WORK INSTRUCTION:
From the first line of the entries down to the line with "The image size is (1456, 819).", write out every line exactly; that last line counts, but pictures do not.

RECORDS PROVIDED:
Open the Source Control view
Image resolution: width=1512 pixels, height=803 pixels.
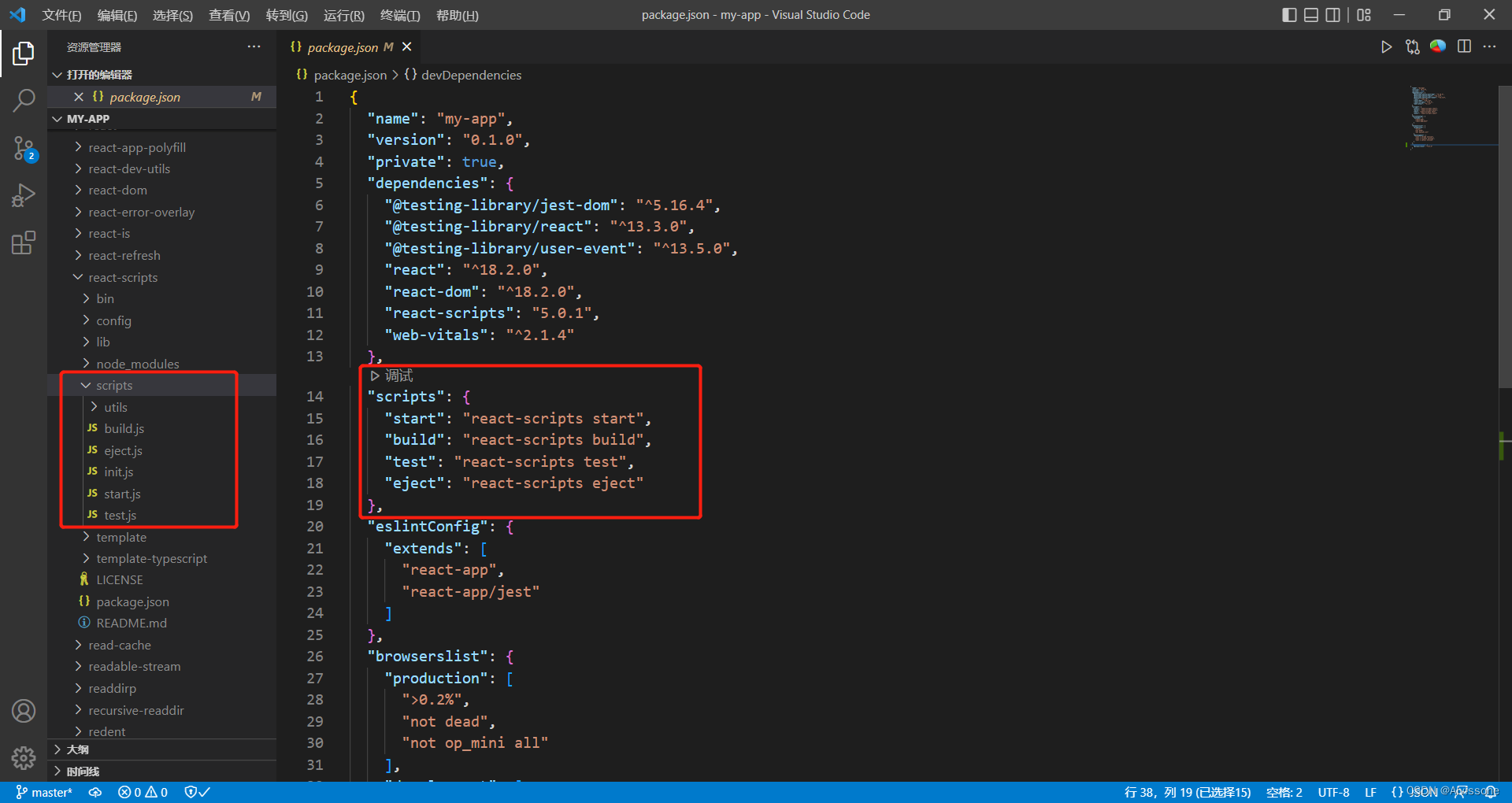pos(24,148)
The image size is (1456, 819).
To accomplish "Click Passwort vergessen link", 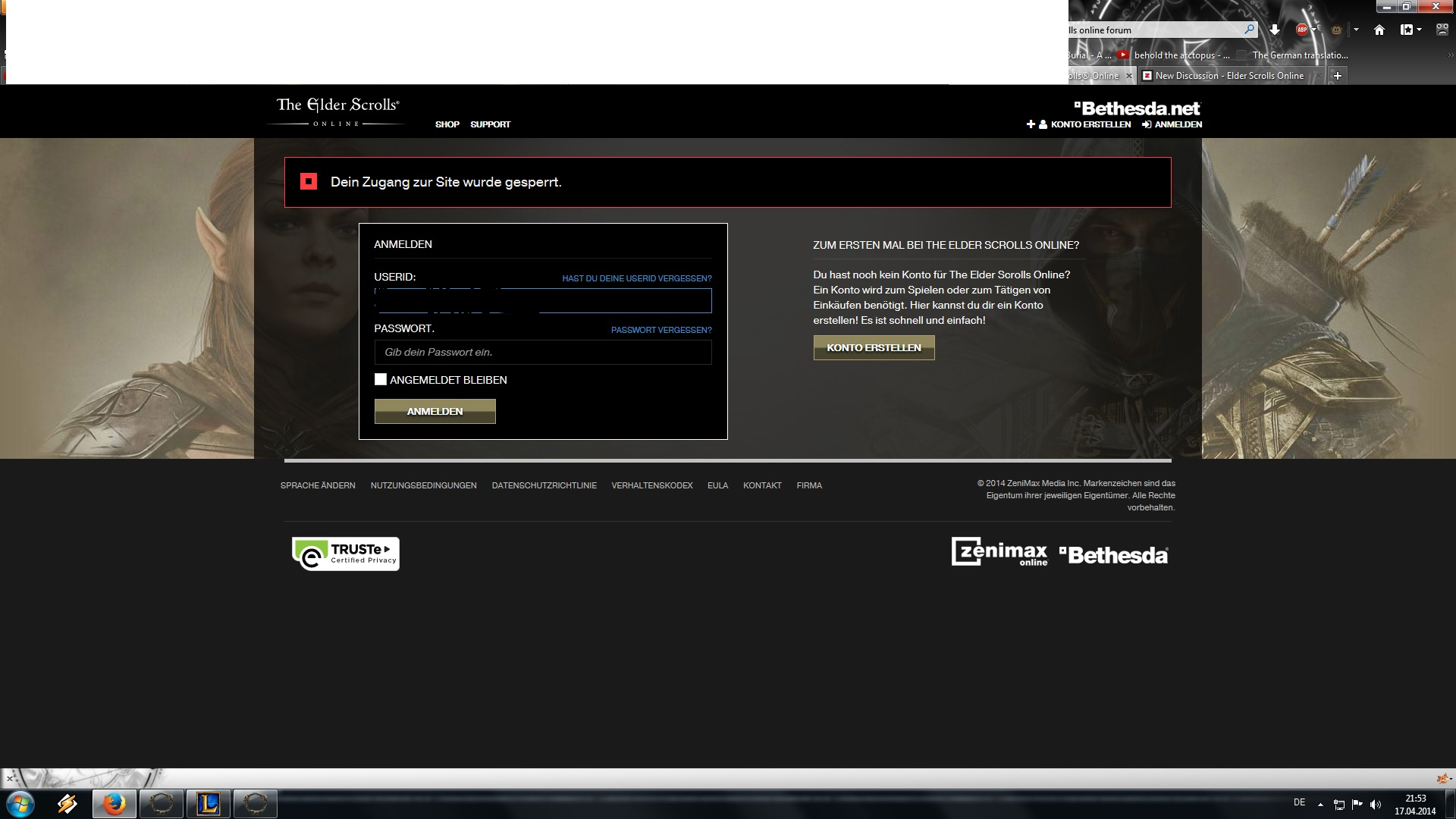I will [661, 330].
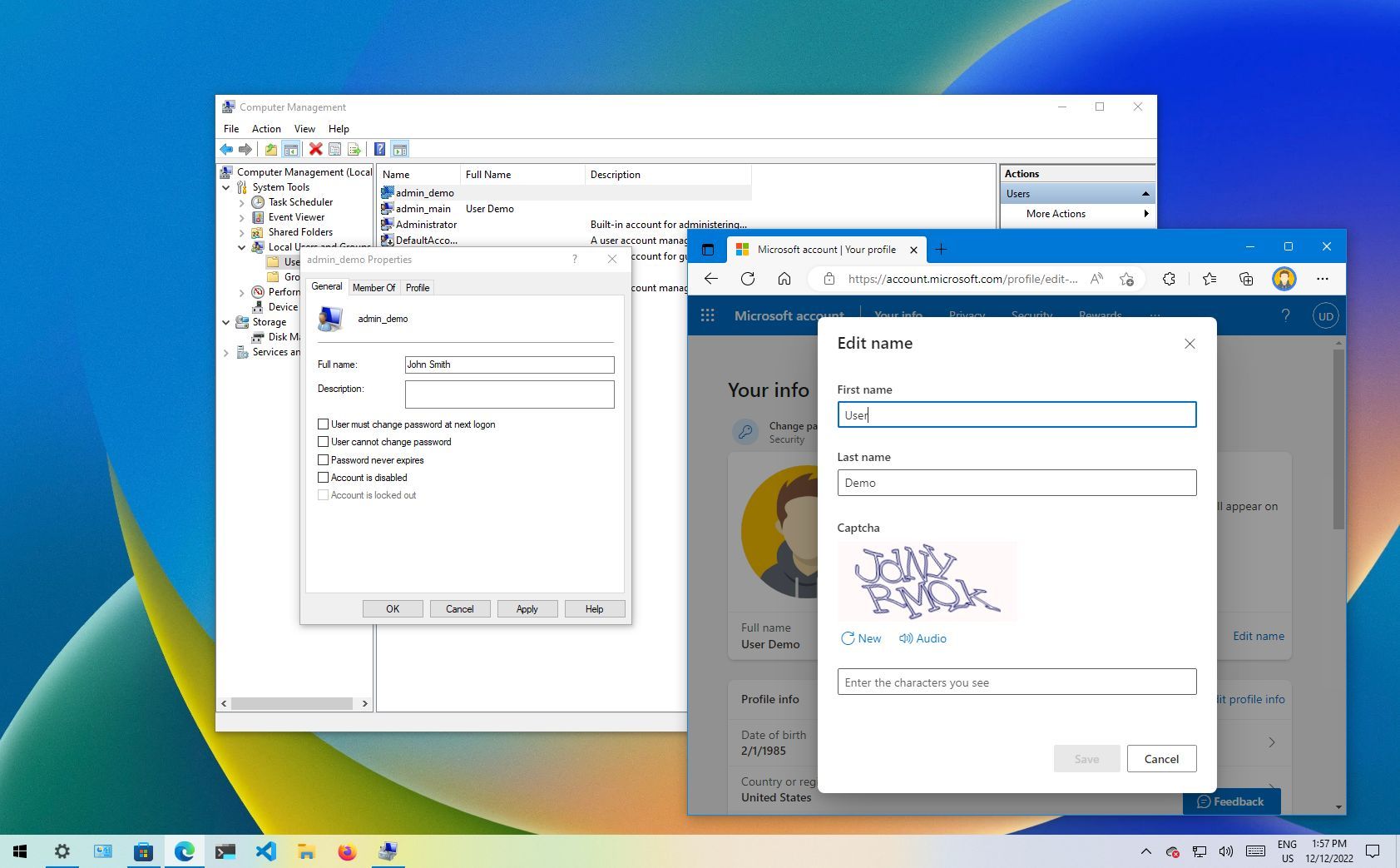Expand the Storage tree node
The width and height of the screenshot is (1400, 868).
pos(226,322)
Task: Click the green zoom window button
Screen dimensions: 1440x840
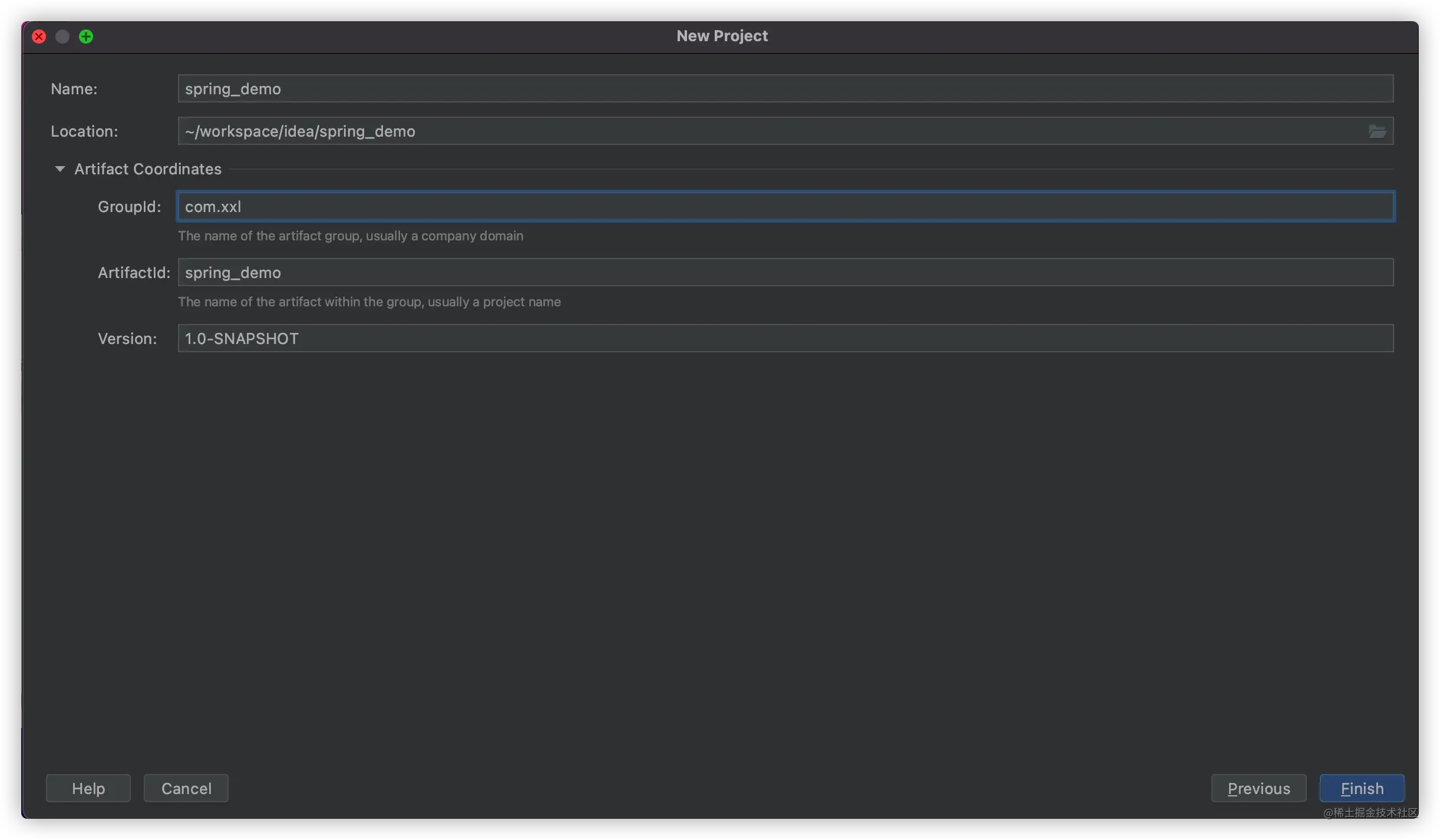Action: coord(86,37)
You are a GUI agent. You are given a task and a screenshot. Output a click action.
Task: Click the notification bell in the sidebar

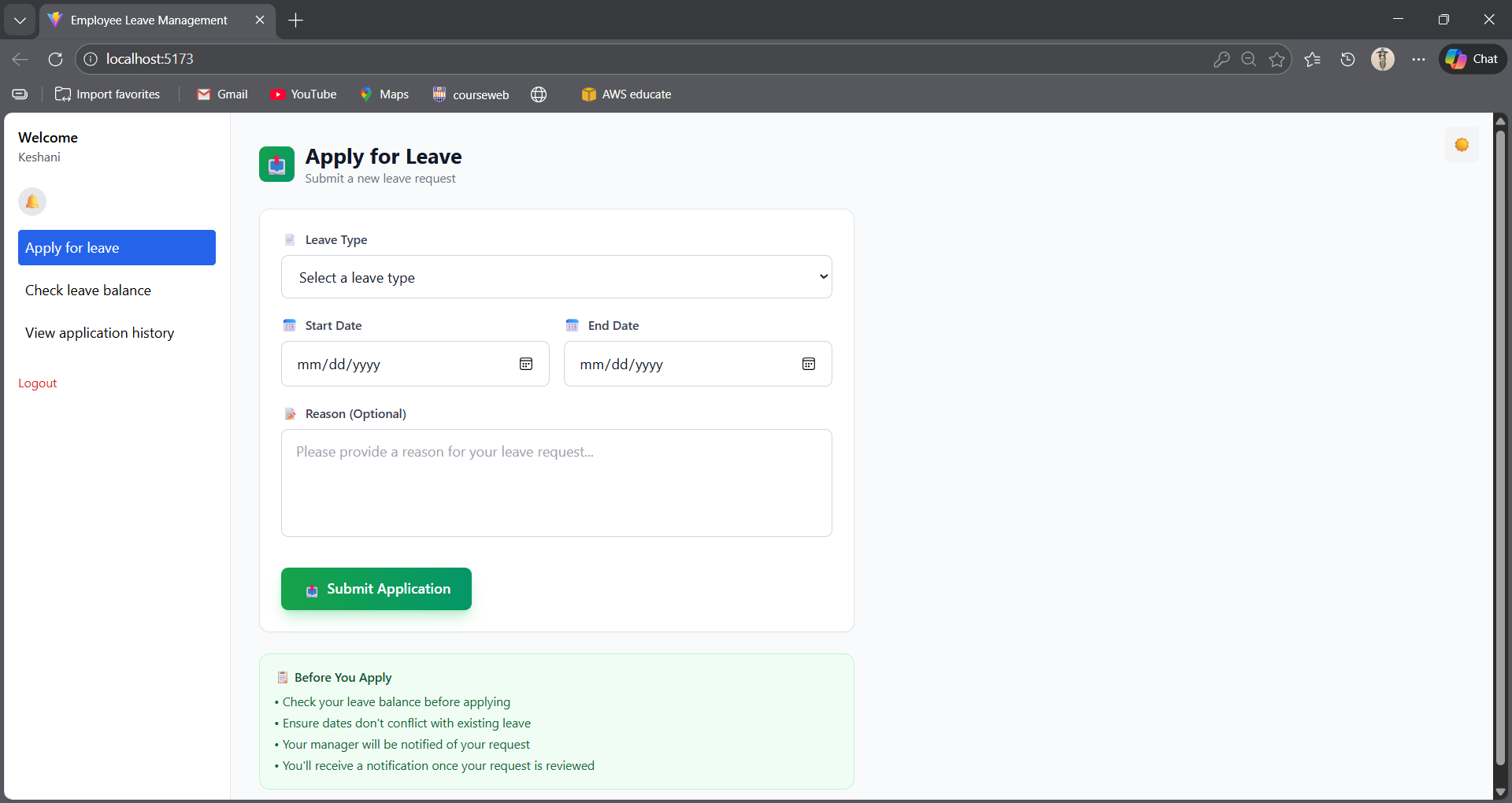point(32,202)
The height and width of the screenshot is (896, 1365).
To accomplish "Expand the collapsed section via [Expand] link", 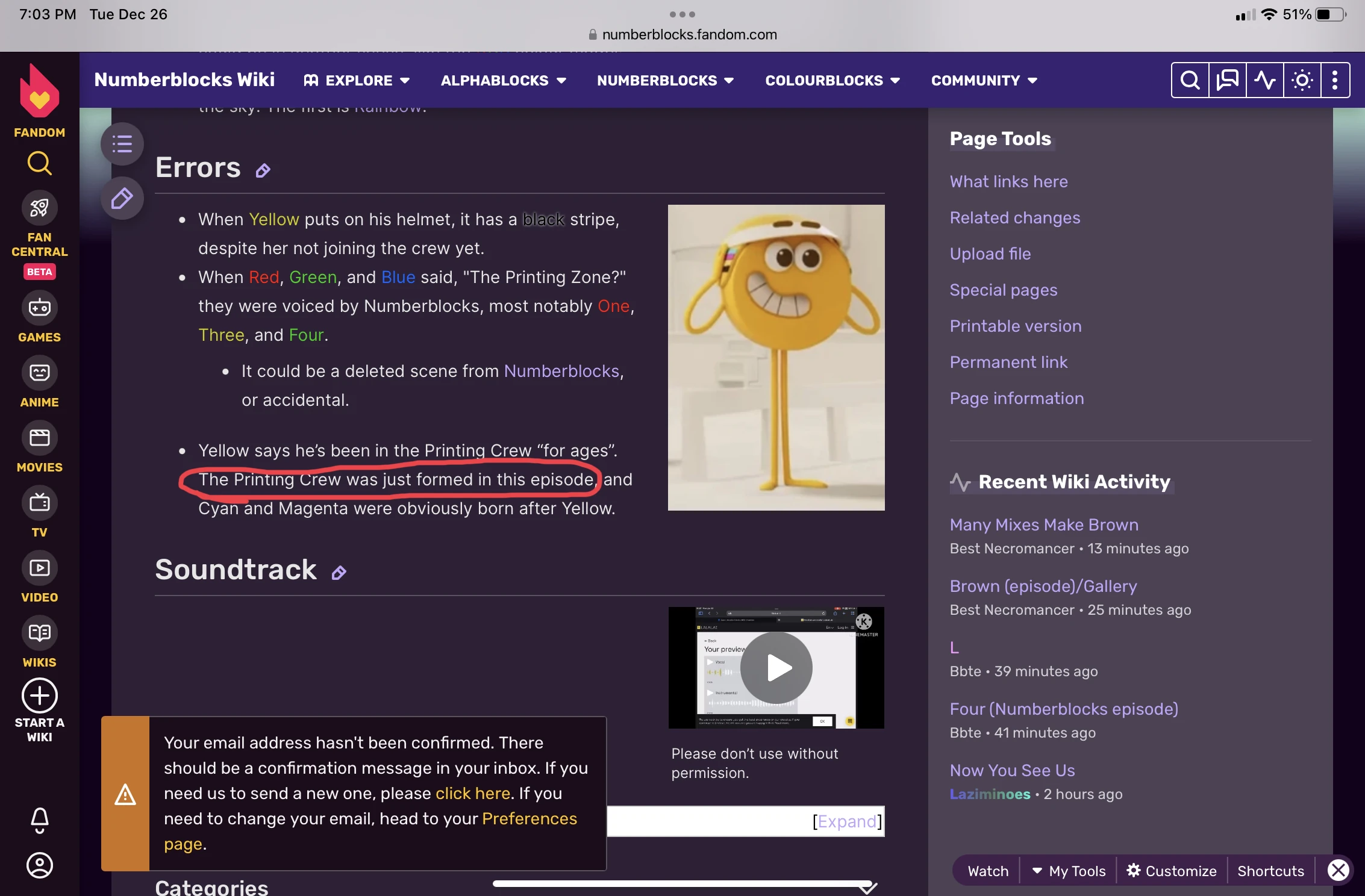I will [x=847, y=821].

OUTPUT BELOW:
Open the Source Control view
Image resolution: width=1512 pixels, height=803 pixels.
pos(24,148)
The image size is (1456, 819).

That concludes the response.